Segment Start: Data records

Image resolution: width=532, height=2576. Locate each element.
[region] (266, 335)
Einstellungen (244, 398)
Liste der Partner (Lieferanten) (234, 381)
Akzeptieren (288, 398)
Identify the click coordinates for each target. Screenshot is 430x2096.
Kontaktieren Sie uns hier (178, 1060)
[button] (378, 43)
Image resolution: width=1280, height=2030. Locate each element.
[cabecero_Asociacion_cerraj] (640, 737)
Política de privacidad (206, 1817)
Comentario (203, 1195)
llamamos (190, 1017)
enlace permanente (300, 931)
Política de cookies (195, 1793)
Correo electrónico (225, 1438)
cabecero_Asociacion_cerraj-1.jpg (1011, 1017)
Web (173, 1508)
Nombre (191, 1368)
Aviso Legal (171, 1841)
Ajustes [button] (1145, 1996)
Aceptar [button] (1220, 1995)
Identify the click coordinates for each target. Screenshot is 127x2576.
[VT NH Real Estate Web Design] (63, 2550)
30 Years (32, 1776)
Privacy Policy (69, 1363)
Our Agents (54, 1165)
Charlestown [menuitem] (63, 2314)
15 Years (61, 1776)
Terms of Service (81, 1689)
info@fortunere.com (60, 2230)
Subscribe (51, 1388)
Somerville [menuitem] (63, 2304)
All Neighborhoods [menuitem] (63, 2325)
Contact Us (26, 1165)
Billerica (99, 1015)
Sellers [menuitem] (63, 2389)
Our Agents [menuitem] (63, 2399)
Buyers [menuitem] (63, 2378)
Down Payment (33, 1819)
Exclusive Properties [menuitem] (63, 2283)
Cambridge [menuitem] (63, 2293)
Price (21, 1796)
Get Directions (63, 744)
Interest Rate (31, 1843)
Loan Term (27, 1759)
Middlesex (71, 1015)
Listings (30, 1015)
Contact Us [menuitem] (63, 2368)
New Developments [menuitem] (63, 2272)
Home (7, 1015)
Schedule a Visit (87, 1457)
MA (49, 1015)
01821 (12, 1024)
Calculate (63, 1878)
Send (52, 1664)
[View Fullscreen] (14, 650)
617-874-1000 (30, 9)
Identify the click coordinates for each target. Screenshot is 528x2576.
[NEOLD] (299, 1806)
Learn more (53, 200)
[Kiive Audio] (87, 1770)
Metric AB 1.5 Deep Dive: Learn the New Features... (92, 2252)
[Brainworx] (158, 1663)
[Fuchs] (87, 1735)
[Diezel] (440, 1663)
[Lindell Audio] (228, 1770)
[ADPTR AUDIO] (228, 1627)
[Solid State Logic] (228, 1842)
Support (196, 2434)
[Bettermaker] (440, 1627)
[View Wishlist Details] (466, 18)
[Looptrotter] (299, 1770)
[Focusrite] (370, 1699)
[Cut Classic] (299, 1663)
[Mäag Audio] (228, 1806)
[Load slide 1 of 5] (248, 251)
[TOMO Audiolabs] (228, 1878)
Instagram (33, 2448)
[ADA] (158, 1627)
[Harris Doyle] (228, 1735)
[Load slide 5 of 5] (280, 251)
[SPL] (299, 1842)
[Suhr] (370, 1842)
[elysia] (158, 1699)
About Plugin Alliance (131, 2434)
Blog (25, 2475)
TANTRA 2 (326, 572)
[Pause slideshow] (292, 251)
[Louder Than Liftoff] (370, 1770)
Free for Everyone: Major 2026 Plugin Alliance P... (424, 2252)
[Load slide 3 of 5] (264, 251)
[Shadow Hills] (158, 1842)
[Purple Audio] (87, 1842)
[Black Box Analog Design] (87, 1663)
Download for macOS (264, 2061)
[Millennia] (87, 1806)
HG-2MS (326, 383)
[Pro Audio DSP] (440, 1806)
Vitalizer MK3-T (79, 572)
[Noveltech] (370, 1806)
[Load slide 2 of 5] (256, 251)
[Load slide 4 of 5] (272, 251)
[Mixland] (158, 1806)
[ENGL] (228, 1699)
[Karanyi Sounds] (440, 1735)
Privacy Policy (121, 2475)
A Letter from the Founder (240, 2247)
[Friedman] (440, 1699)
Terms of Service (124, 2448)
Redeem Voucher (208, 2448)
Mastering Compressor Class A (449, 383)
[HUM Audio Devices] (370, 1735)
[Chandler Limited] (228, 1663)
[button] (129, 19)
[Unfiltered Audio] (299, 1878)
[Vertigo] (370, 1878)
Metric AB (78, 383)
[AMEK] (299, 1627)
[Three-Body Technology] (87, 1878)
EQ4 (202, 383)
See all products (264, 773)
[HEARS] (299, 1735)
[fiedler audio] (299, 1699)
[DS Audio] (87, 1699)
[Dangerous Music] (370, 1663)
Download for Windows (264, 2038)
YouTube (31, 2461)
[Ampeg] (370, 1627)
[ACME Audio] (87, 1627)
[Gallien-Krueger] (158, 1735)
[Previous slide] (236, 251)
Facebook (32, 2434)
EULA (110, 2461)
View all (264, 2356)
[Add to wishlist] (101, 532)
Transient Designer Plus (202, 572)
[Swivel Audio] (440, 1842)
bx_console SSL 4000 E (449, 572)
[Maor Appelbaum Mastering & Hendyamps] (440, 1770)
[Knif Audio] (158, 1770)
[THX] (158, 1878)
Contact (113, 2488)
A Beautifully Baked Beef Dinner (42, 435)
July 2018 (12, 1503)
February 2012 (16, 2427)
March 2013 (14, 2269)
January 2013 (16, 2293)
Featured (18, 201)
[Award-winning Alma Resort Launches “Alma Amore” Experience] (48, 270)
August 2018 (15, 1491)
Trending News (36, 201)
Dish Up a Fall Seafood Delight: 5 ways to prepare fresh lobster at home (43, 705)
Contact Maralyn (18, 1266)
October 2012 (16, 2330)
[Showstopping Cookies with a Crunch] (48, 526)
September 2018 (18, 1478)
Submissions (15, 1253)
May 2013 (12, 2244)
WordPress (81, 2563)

Segment End: Data records

This exercise requires the entries above to be restated exactly.

Image resolution: width=532, height=2576. Locate each element.
[region] (266, 335)
Einstellungen (244, 398)
Liste der Partner (Lieferanten) (234, 381)
Akzeptieren (288, 398)
Identify the click coordinates for each target. Screenshot is 430x2096.
Kontaktieren Sie uns hier (178, 1060)
[button] (378, 43)
Image resolution: width=1280, height=2030. Locate each element.
[cabecero_Asociacion_cerraj] (640, 737)
Política de privacidad (206, 1817)
Comentario (203, 1195)
llamamos (190, 1017)
enlace permanente (300, 931)
Política de cookies (195, 1793)
Correo electrónico (225, 1438)
cabecero_Asociacion_cerraj-1.jpg (1011, 1017)
Web (173, 1508)
Nombre (191, 1368)
Aviso Legal (171, 1841)
Ajustes [button] (1145, 1996)
Aceptar [button] (1220, 1995)
Identify the click coordinates for each target. Screenshot is 127x2576.
[VT NH Real Estate Web Design] (63, 2550)
30 Years (32, 1776)
Privacy Policy (69, 1363)
Our Agents (54, 1165)
Charlestown [menuitem] (63, 2314)
15 Years (61, 1776)
Terms of Service (81, 1689)
info@fortunere.com (60, 2230)
Subscribe (51, 1388)
Somerville [menuitem] (63, 2304)
All Neighborhoods [menuitem] (63, 2325)
Contact Us (26, 1165)
Billerica (99, 1015)
Sellers [menuitem] (63, 2389)
Our Agents [menuitem] (63, 2399)
Buyers [menuitem] (63, 2378)
Down Payment (33, 1819)
Exclusive Properties [menuitem] (63, 2283)
Cambridge [menuitem] (63, 2293)
Price (21, 1796)
Get Directions (63, 744)
Interest Rate (31, 1843)
Loan Term (27, 1759)
Middlesex (71, 1015)
Listings (30, 1015)
Contact Us [menuitem] (63, 2368)
New Developments [menuitem] (63, 2272)
Home (7, 1015)
Schedule a Visit (87, 1457)
MA (49, 1015)
01821 (12, 1024)
Calculate (63, 1878)
Send (52, 1664)
[View Fullscreen] (14, 650)
617-874-1000 (30, 9)
Identify the click coordinates for each target. Screenshot is 528x2576.
[NEOLD] (299, 1806)
Learn more (53, 200)
[Kiive Audio] (87, 1770)
Metric AB 1.5 Deep Dive: Learn the New Features... (92, 2252)
[Brainworx] (158, 1663)
[Fuchs] (87, 1735)
[Diezel] (440, 1663)
[Lindell Audio] (228, 1770)
[ADPTR AUDIO] (228, 1627)
[Solid State Logic] (228, 1842)
Support (196, 2434)
[Bettermaker] (440, 1627)
[View Wishlist Details] (466, 18)
[Looptrotter] (299, 1770)
[Focusrite] (370, 1699)
[Cut Classic] (299, 1663)
[Mäag Audio] (228, 1806)
[Load slide 1 of 5] (248, 251)
[TOMO Audiolabs] (228, 1878)
Instagram (33, 2448)
[ADA] (158, 1627)
[Harris Doyle] (228, 1735)
[Load slide 5 of 5] (280, 251)
[SPL] (299, 1842)
[Suhr] (370, 1842)
[elysia] (158, 1699)
About Plugin Alliance (131, 2434)
Blog (25, 2475)
TANTRA 2 (326, 572)
[Pause slideshow] (292, 251)
[Louder Than Liftoff] (370, 1770)
Free for Everyone: Major 2026 Plugin Alliance P... (424, 2252)
[Load slide 3 of 5] (264, 251)
[Shadow Hills] (158, 1842)
[Purple Audio] (87, 1842)
[Black Box Analog Design] (87, 1663)
Download for macOS (264, 2061)
[Millennia] (87, 1806)
HG-2MS (326, 383)
[Pro Audio DSP] (440, 1806)
Vitalizer MK3-T (79, 572)
[Noveltech] (370, 1806)
[Load slide 2 of 5] (256, 251)
[Load slide 4 of 5] (272, 251)
[Mixland] (158, 1806)
[ENGL] (228, 1699)
[Karanyi Sounds] (440, 1735)
Privacy Policy (121, 2475)
A Letter from the Founder (240, 2247)
[Friedman] (440, 1699)
Terms of Service (124, 2448)
Redeem Voucher (208, 2448)
Mastering Compressor Class A (449, 383)
[HUM Audio Devices] (370, 1735)
[Chandler Limited] (228, 1663)
[button] (129, 19)
[Unfiltered Audio] (299, 1878)
[Vertigo] (370, 1878)
Metric AB (78, 383)
[AMEK] (299, 1627)
[Three-Body Technology] (87, 1878)
EQ4 (202, 383)
See all products (264, 773)
[HEARS] (299, 1735)
[fiedler audio] (299, 1699)
[DS Audio] (87, 1699)
[Dangerous Music] (370, 1663)
Download for Windows (264, 2038)
YouTube (31, 2461)
[Ampeg] (370, 1627)
[ACME Audio] (87, 1627)
[Gallien-Krueger] (158, 1735)
[Previous slide] (236, 251)
Facebook (32, 2434)
EULA (110, 2461)
View all (264, 2356)
[Add to wishlist] (101, 532)
Transient Designer Plus (202, 572)
[Swivel Audio] (440, 1842)
bx_console SSL 4000 E (449, 572)
[Maor Appelbaum Mastering & Hendyamps] (440, 1770)
[Knif Audio] (158, 1770)
[THX] (158, 1878)
Contact (113, 2488)
A Beautifully Baked Beef Dinner (42, 435)
July 2018 (12, 1503)
February 2012 (16, 2427)
March 2013 (14, 2269)
January 2013 (16, 2293)
Featured (18, 201)
[Award-winning Alma Resort Launches “Alma Amore” Experience] (48, 270)
August 2018 (15, 1491)
Trending News (36, 201)
Dish Up a Fall Seafood Delight: 5 ways to prepare fresh lobster at home (43, 705)
Contact Maralyn (18, 1266)
October 2012 (16, 2330)
[Showstopping Cookies with a Crunch] (48, 526)
September 2018 (18, 1478)
Submissions (15, 1253)
May 2013 (12, 2244)
WordPress (81, 2563)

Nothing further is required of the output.